Thursday, September 5, 2013

What Do You Do When It's Gone?


Peyton Manning could barely face the media tonight after a disappointing start to the 2013 PSAS season. When watching him at the podium, one couldn't help but think of an old cowboy, who may still have a enough strength to get the job done eventually, but has noticeably lost a step since his old dog succumbed to the gravity of existence. His bottom lip quivered as he looked off into the projection of the embarrassing replays running on a loop in his mind's eye, and boy, there were plenty of bad replays from tonight's game. On thirty-five different occasions, Peyton Manning threw the ball and his intended target didn't score a touchdown.

It's never easy to watch old age creep into the spines of your G0dz. There was a time when even the most devastating of natural disasters couldn't throw Peyton off his game, but sadly, those days are long gone. "We knew they were gonna use some kinda electromagnetic weapon, and we prepped all week for a thunderstorm at kickoff, but no matter how hard you prepare, there's still gonna be some hiccups. Tonight, there were just too many. I don't want to say if this is the end, or what tomorrow holds, but you aren't gonna last very long in this league throwing seven touchdowns a night, that's for sure. Thunderstorm or otherwise, this is on me."

Of course, we've all grown up with, or raised our own children on, the story of Peyton Manning facing Rex Grossman during the only downpour in Super Bowl history. Grossman's weather weapons caused thirteen incompletions that night, and Peyton barely made it out of the stadium alive, only saving 87,000 others in the process. Tonight's display brought back the same horrible memories.

"It's really-- daggummit, I told myself I wasn't gonna get all dusted up about this." A kleenex salesman could've made a fortune walking through the hoards of reporters who'd come to see one of their heroes pay his final respects to the football G0dz. "You just, look, you play this game your whole life-- from the moment you can run, they put a helmet on your head and a ball in you hand. Then to come out one day, and know, you just don't got it anymore-- well, it puts a sting in a part of your body you didn't know you had. And y'all'll see it too, it may not be a football, for most of you it won't be; it'll be picking up a pen, or opening a soda pop bottle, and you'll look at your hand and feel betrayed. That's how I felt out there tonight, and I'm sorry y'all had to see that."

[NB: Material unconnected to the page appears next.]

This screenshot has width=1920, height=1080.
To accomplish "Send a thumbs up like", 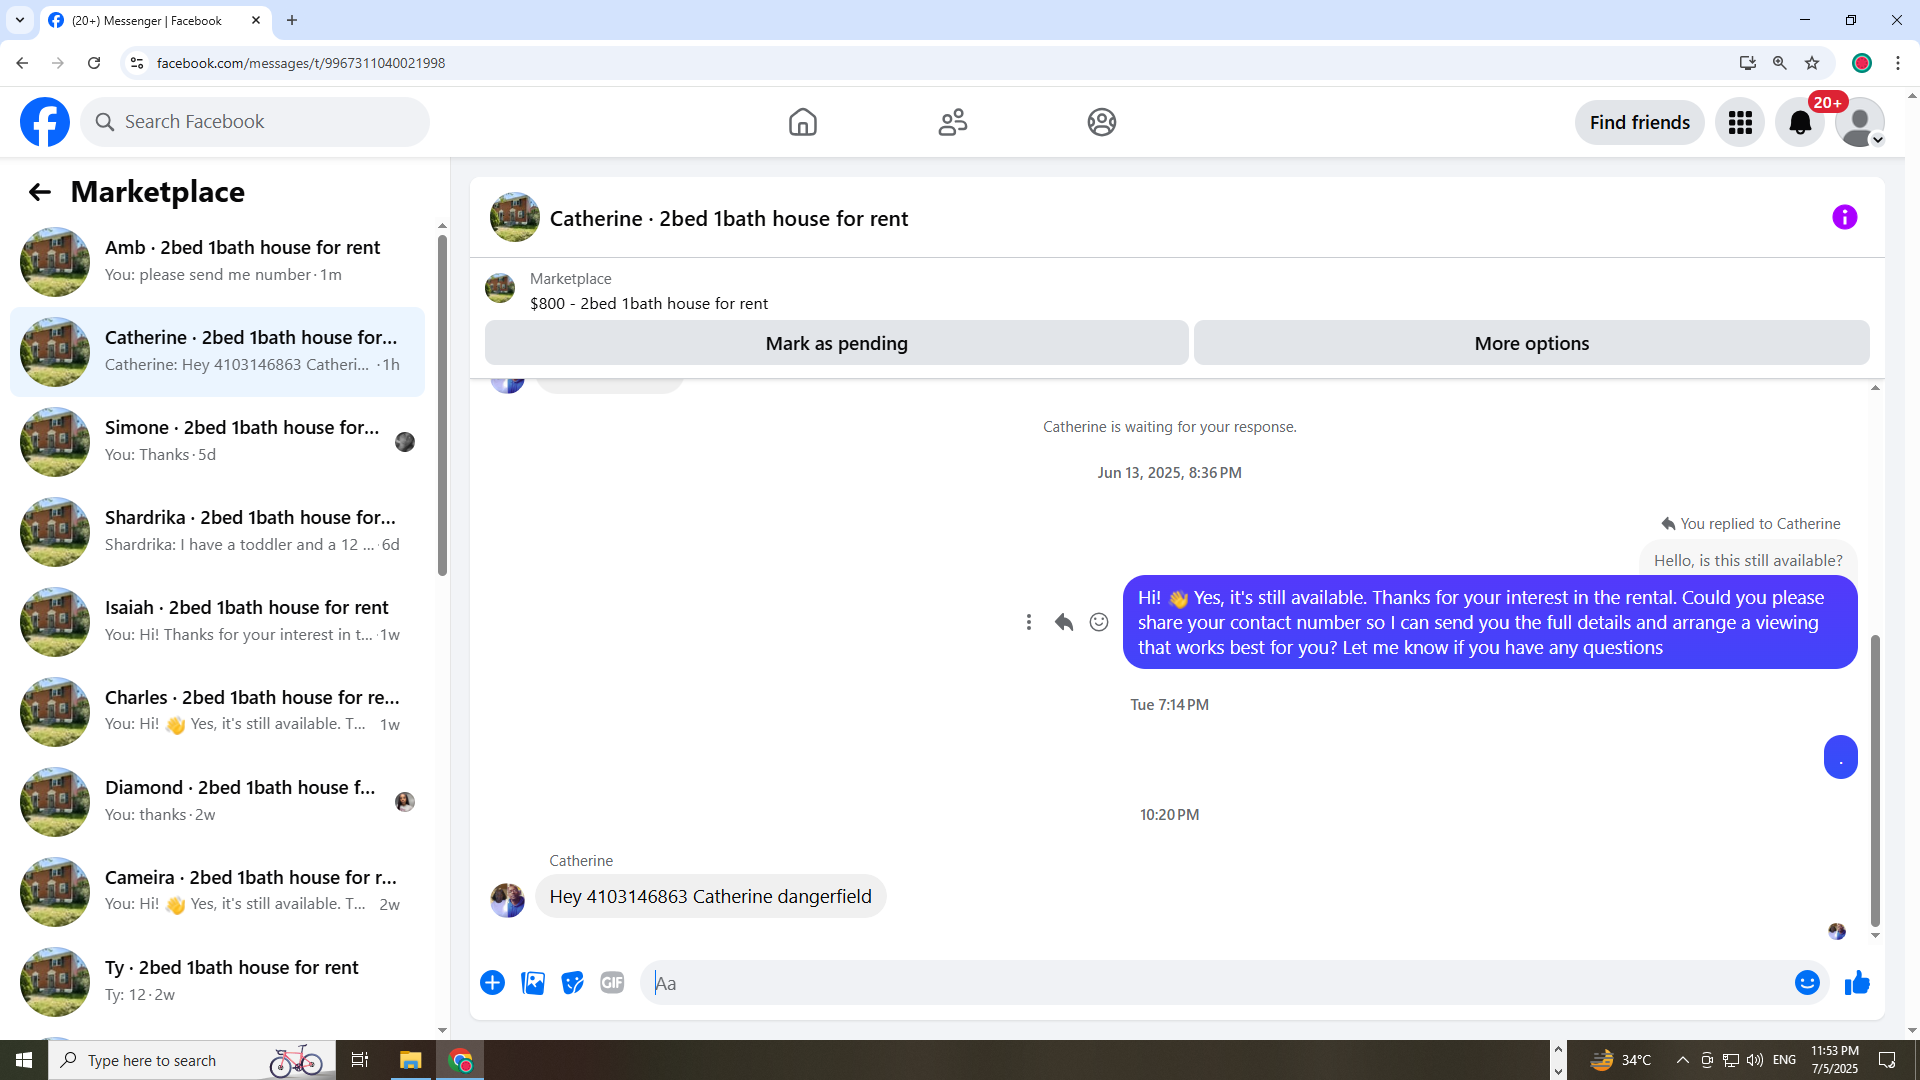I will [x=1857, y=983].
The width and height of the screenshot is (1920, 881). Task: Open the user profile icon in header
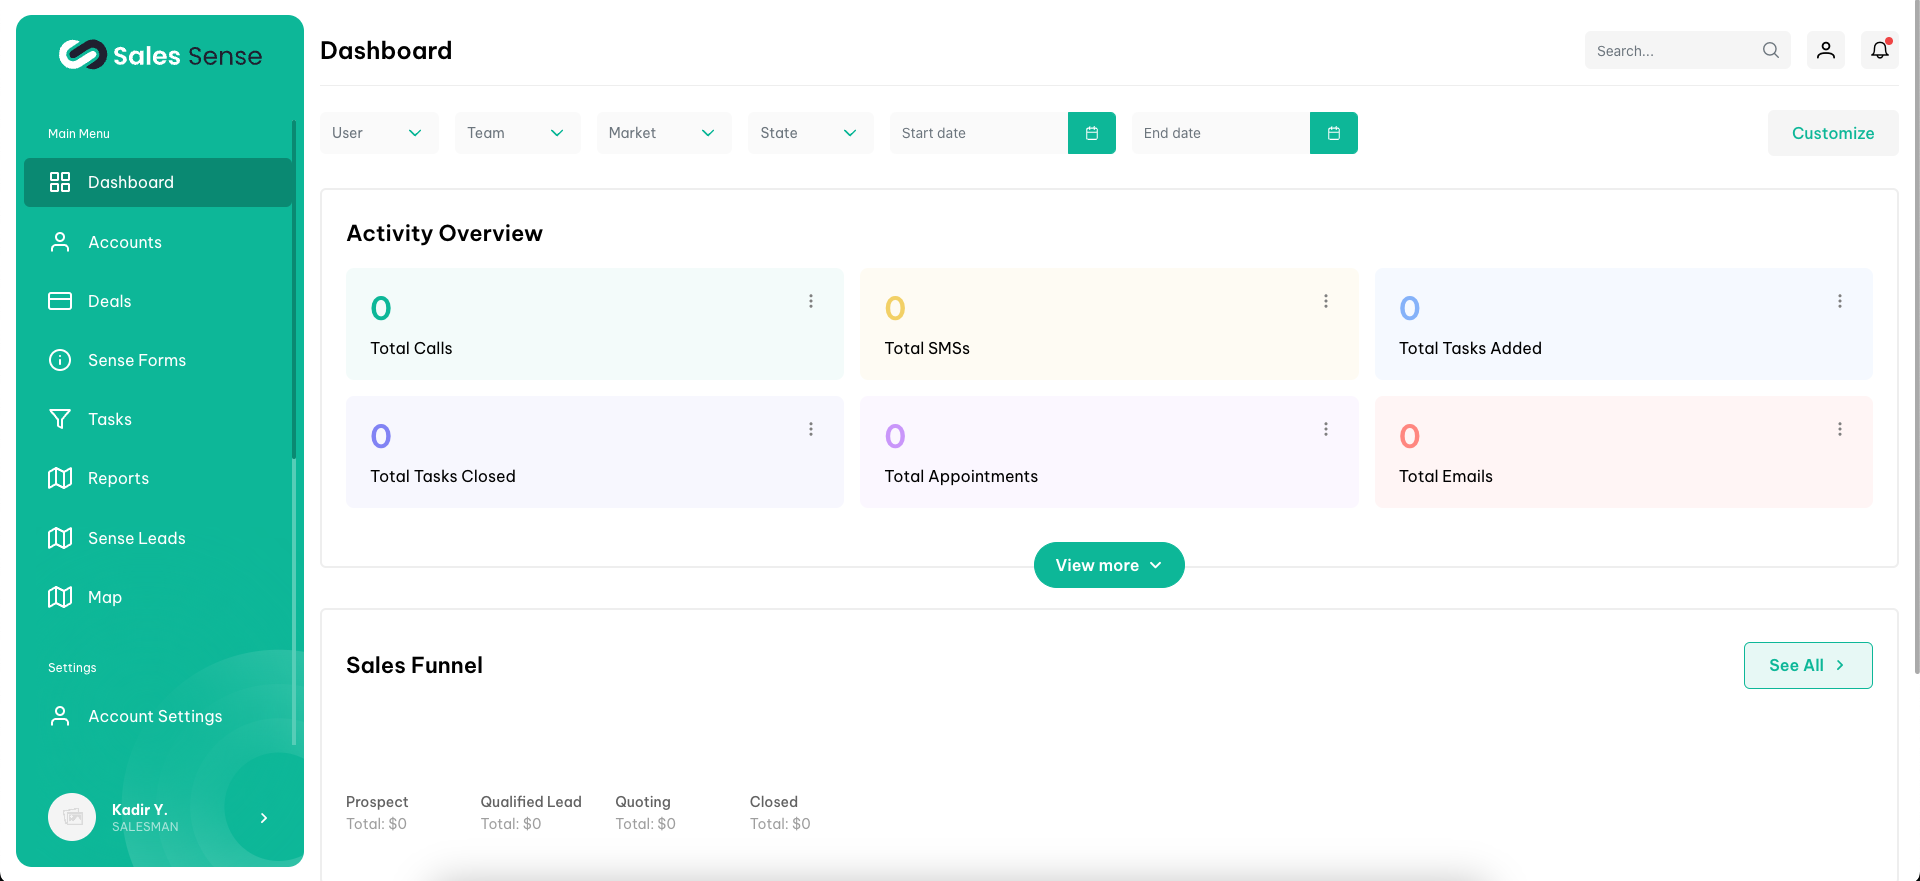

There was no clapping as Peyton descended from the podium, into the suddenly anonymous life of an ex-great. The room was filled with the sound of camera flashes, and maybe that's fitting. Maybe the acknowledgement of one's greatness isn't measured by how loudly they're thanked by fans and journalists when they tip their cap one last time, but by how startling their humanity is when it finally defeats their myth.